* **INSTRUCTION**: Edit all the rows below so that each "Image resolution" becomes "Display resolution", leaving everything else unchanged.

[Rows of pointing data]
========================================================================

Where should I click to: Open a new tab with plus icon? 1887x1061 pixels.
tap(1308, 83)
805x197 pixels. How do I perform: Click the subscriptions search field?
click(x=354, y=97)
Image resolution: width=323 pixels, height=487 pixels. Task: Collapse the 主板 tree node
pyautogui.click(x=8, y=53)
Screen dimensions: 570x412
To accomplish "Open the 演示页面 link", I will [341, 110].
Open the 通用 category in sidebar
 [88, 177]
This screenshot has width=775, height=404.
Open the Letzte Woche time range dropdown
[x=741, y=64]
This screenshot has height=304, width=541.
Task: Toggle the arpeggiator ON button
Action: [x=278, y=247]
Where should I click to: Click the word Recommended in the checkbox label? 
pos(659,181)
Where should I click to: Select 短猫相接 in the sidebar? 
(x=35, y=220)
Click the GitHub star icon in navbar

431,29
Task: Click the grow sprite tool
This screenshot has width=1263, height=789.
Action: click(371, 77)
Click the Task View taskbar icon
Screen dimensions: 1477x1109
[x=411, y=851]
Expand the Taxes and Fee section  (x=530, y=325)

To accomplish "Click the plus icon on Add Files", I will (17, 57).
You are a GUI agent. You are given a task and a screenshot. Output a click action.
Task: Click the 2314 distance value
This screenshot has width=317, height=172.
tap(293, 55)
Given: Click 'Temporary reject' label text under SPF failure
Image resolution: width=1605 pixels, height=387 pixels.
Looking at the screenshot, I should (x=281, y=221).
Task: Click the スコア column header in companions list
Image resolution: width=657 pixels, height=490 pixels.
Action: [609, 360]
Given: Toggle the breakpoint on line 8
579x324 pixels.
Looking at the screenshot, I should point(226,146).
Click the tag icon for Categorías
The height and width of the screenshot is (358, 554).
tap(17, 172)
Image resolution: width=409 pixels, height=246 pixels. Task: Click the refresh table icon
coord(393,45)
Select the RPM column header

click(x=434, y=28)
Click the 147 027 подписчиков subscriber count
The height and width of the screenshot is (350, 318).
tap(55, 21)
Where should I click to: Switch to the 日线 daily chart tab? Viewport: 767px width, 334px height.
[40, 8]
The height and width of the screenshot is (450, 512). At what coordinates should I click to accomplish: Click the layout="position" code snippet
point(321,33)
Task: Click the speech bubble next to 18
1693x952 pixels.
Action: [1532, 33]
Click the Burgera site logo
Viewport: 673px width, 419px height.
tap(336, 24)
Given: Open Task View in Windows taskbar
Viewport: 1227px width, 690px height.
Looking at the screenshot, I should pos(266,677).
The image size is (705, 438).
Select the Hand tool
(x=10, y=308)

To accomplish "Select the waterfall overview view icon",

========================================================================

* **PROBLEM SOLUTION**:
Where should I click to: Open a new tab with plus icon? 1887x1061 pixels.
tap(1308, 83)
805x197 pixels. How do I perform: Click the subscriptions search field?
click(x=354, y=97)
Display resolution: width=323 pixels, height=487 pixels. Task: Collapse the 主板 tree node
pyautogui.click(x=8, y=53)
Screen dimensions: 570x412
To accomplish "Open the 演示页面 link", I will [341, 110].
Open the 通用 category in sidebar
 [88, 177]
This screenshot has width=775, height=404.
Open the Letzte Woche time range dropdown
[x=741, y=64]
This screenshot has height=304, width=541.
Task: Toggle the arpeggiator ON button
Action: [x=278, y=247]
Where should I click to: Click the word Recommended in the checkbox label? 
pos(659,181)
Where should I click to: Select 短猫相接 in the sidebar? 
(x=35, y=220)
Click the GitHub star icon in navbar

431,29
Task: Click the grow sprite tool
This screenshot has width=1263, height=789.
Action: click(371, 77)
Click the Task View taskbar icon
Screen dimensions: 1477x1109
[x=411, y=851]
Expand the Taxes and Fee section  (x=530, y=325)

To accomplish "Click the plus icon on Add Files", I will (17, 57).
You are a GUI agent. You are given a task and a screenshot. Output a click action.
Task: Click the 2314 distance value
This screenshot has width=317, height=172.
tap(293, 55)
Given: Click 'Temporary reject' label text under SPF failure
Display resolution: width=1605 pixels, height=387 pixels.
Looking at the screenshot, I should (x=281, y=221).
Task: Click the スコア column header in companions list
Display resolution: width=657 pixels, height=490 pixels.
Action: [609, 360]
Given: Toggle the breakpoint on line 8
579x324 pixels.
Looking at the screenshot, I should point(226,146).
Click the tag icon for Categorías
The height and width of the screenshot is (358, 554).
tap(17, 172)
Display resolution: width=409 pixels, height=246 pixels. Task: Click the refresh table icon
coord(393,45)
Select the RPM column header

click(x=434, y=28)
Click the 147 027 подписчиков subscriber count
The height and width of the screenshot is (350, 318).
tap(55, 21)
Where should I click to: Switch to the 日线 daily chart tab? Viewport: 767px width, 334px height.
[40, 8]
The height and width of the screenshot is (450, 512). At what coordinates should I click to accomplish: Click the layout="position" code snippet
point(321,33)
Task: Click the speech bubble next to 18
1693x952 pixels.
Action: [1532, 33]
Click the Burgera site logo
Viewport: 673px width, 419px height.
tap(336, 24)
Given: Open Task View in Windows taskbar
Viewport: 1227px width, 690px height.
Looking at the screenshot, I should pos(266,677).
The image size is (705, 438).
Select the Hand tool
(x=10, y=308)

To accomplish "Select the waterfall overview view icon",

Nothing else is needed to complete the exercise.